Research Paper Volume 13, Issue 12 pp 16043—16061
HMGA1 promotes gastric cancer growth and metastasis by transactivating SUZ12 and CCDC43 expression
- 1 Guangdong Provincial Key Laboratory of Gastroenterology, Department of Gastroenterology, Nanfang Hospital, Southern Medical University, Guangzhou 510515, China
- 2 Department of Gastroenterology, Longgang District People’s Hospital, Shenzhen 518172, China
- 3 Department of Gastroenterology, The Third Affiliated Hospital of Guangzhou Medical University, Guangzhou 510150, China
- 4 The Second Affiliated Hospital of University of South China, Hengyang 421001, China
Received: December 15, 2020 Accepted: May 13, 2021 Published: June 24, 2021https://doi.org/10.18632/aging.203130
How to Cite
Copyright: © 2021 Yang et al. This is an open access article distributed under the terms of the Creative Commons Attribution License (CC BY 3.0), which permits unrestricted use, distribution, and reproduction in any medium, provided the original author and source are credited.

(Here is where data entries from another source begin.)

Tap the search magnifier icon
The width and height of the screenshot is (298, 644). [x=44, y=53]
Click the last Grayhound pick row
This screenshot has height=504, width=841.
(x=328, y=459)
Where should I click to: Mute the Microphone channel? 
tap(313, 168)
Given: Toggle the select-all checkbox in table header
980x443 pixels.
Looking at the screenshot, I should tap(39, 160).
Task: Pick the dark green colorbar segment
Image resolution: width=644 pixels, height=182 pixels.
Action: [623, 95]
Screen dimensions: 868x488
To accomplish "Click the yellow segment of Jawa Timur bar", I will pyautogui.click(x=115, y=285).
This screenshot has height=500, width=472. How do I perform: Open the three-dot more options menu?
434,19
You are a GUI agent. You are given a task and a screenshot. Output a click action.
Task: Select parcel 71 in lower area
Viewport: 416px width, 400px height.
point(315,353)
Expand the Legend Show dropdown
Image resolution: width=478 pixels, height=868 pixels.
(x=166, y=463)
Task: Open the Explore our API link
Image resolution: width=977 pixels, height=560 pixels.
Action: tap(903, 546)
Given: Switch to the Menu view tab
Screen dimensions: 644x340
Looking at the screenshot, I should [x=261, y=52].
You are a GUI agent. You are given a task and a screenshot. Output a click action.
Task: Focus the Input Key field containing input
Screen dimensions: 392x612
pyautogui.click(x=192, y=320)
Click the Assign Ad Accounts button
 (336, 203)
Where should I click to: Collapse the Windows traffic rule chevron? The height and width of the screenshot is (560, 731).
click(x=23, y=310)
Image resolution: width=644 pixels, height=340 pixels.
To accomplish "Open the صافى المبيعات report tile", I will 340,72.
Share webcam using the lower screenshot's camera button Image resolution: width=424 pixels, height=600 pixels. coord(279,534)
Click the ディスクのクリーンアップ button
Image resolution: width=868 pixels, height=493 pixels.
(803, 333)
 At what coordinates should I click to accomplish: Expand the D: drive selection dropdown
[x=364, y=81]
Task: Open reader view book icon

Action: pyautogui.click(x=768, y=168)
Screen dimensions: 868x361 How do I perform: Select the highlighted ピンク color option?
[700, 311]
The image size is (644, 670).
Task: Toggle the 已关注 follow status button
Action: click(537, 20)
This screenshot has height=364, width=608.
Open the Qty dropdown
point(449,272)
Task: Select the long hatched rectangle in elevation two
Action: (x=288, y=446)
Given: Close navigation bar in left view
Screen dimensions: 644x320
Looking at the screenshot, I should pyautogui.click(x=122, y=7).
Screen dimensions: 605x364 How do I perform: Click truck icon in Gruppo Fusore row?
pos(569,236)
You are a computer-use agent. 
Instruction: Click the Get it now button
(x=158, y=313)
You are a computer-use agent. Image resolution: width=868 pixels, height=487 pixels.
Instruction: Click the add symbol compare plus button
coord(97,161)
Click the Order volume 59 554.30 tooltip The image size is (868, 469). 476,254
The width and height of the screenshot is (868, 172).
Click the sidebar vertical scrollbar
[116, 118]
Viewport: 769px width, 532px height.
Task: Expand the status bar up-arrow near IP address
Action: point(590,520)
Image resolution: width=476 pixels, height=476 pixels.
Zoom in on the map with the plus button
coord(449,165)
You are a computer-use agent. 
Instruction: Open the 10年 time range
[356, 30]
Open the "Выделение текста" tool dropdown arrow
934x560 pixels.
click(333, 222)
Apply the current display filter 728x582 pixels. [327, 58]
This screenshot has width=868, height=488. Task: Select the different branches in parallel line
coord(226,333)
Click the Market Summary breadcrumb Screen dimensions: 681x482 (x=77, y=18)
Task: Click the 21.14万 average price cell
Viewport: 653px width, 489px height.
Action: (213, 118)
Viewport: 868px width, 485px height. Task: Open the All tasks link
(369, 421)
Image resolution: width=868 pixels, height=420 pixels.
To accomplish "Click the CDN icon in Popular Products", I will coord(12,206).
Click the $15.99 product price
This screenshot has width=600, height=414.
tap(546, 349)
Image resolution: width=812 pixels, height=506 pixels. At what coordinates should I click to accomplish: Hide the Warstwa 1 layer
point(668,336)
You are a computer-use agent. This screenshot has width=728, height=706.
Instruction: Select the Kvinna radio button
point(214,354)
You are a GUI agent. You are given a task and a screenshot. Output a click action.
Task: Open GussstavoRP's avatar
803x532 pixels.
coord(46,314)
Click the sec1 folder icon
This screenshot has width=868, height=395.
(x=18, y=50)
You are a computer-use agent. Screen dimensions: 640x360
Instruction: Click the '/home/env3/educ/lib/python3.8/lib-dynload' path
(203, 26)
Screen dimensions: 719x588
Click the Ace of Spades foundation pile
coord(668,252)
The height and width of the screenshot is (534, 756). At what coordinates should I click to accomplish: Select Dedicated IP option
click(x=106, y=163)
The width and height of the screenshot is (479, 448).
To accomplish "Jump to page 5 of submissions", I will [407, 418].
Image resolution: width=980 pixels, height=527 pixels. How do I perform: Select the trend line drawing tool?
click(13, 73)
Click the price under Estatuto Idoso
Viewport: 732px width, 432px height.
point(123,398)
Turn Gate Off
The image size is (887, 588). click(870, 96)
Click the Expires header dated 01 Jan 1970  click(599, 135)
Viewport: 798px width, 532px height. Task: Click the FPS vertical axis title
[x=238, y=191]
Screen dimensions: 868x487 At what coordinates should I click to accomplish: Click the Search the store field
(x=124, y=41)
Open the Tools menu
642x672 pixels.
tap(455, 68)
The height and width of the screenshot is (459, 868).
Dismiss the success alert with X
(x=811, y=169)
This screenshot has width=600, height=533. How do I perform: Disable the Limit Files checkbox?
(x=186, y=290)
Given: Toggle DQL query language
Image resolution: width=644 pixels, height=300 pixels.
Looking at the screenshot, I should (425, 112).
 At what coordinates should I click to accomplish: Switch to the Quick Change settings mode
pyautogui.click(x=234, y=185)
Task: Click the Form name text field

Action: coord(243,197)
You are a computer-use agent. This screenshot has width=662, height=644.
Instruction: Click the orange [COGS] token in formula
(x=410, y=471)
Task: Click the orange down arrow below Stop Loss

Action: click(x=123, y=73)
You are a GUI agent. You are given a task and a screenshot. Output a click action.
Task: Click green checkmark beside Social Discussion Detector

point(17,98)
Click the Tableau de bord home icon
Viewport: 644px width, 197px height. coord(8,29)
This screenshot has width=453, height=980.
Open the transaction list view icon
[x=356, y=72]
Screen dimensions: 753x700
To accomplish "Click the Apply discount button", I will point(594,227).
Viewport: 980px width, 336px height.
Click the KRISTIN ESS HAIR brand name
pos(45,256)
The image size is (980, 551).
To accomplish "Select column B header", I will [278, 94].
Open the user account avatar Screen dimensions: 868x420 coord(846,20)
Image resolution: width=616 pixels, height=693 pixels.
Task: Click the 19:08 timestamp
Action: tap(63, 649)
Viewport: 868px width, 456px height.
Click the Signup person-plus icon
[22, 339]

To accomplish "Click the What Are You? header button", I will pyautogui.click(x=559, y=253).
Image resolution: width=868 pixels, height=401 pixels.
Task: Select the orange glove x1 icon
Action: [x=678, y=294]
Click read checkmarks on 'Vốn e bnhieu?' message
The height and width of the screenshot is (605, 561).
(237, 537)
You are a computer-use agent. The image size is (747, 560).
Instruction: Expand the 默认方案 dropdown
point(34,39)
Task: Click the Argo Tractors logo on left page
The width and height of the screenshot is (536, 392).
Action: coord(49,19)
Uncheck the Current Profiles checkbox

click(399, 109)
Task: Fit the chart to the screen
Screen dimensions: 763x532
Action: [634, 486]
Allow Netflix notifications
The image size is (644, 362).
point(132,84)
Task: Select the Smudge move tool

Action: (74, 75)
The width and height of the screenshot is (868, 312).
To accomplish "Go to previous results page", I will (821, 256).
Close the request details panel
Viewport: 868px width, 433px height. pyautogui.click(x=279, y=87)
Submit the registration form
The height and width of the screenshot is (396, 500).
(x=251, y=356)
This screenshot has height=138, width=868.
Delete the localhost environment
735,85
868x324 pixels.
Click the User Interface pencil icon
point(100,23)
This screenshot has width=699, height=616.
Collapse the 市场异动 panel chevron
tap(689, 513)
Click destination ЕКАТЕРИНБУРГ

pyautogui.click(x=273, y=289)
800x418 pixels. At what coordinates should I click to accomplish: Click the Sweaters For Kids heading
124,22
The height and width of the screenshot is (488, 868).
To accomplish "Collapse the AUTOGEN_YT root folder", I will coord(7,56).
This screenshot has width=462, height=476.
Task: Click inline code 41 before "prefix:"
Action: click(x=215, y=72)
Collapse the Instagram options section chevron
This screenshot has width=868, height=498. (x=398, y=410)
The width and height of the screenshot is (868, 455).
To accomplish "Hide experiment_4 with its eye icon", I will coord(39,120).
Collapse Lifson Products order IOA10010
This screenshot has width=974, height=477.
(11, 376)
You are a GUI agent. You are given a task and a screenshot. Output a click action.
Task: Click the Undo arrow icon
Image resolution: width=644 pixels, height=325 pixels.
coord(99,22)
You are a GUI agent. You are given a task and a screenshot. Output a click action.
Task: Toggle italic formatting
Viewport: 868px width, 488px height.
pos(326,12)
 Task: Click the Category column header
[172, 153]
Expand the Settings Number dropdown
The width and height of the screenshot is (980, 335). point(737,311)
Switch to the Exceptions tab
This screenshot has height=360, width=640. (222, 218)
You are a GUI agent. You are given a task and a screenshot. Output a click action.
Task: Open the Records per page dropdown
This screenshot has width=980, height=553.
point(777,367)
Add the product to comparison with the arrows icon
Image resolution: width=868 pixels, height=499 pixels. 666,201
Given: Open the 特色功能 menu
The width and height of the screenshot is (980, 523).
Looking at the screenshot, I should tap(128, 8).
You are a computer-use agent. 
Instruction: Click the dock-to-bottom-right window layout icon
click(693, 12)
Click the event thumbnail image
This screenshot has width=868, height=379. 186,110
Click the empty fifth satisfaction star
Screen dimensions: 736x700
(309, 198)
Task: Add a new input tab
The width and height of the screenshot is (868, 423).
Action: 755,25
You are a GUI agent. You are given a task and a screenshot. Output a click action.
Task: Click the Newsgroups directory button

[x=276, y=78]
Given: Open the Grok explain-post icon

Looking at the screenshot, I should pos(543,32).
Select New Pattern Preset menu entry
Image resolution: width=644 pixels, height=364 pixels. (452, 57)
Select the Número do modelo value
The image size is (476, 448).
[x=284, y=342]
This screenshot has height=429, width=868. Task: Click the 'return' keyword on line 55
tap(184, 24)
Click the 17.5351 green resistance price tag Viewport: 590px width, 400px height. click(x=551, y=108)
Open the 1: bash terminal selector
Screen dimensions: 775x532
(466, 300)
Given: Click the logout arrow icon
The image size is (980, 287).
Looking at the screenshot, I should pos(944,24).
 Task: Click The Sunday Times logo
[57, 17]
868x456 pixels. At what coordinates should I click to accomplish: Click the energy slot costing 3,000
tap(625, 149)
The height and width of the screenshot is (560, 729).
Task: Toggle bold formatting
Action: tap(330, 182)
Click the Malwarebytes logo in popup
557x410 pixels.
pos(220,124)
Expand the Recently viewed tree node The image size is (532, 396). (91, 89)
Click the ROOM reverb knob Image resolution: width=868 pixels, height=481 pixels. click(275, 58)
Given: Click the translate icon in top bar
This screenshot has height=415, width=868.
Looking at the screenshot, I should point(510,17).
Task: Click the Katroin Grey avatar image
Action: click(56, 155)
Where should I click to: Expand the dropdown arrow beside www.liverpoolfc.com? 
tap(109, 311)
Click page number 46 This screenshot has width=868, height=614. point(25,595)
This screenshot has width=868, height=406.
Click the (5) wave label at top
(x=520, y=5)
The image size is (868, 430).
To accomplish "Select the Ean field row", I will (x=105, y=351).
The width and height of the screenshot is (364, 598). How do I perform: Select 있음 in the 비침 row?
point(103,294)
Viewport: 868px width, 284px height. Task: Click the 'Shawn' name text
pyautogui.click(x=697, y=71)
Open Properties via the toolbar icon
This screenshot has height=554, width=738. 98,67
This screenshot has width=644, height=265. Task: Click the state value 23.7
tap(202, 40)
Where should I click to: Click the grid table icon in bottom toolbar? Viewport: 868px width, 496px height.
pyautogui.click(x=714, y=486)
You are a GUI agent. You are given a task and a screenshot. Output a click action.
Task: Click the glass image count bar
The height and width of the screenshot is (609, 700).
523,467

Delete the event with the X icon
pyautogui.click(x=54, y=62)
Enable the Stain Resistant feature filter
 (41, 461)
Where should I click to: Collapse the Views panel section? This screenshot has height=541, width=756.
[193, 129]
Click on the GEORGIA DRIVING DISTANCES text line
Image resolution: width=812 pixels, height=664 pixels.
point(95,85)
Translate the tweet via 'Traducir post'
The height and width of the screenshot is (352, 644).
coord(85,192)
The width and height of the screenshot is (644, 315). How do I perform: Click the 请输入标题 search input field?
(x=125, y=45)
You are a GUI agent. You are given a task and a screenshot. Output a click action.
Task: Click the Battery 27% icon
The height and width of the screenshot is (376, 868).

HMGA1 protein is an architectural transcription factor that has been implicated in the progression of multiple malignant tumors. However, the role of HMGA1 in the growth and metastasis of gastric cancer (GC) has not yet been elucidated. Here, we show that HMGA1 is overexpressed in GC cells and the high expression of HMGA1 was correlated with worse survival in GC patients using a bioinformatics assay. Functionally, HMGA1 affected the EdU incorporation, colony formation, migration and invasion of GC cells by exogenously increasing or decreasing the expression of HMGA1. Mechanistically, HMGA1 directly bound to the SUZ12 and CCDC43 promoter and transactivated its expression in GC cells. Inhibition of SUZ12 and CCDC43 attenuated the proliferation, migration and invasiveness of HMGA1-overexpressing GC cells in vitro. Moreover, both HMGA1 and SUZ12/CCDC43 were highly expressed in cancer cells but not in normal gastric tissues, and their expressions were positively correlated. Finally, a tail vein metastatic assay showed that HMGA1 promoted SUZ12/CCDC43-mediated GC cell metastasis in vivo. Our findings suggest that HMGA1 promotes GC growth and metastasis by transactivating SUZ12 and CCDC43 expression, highlighting HMGA1 as a potential prognostic biomarker in the treatment of GC.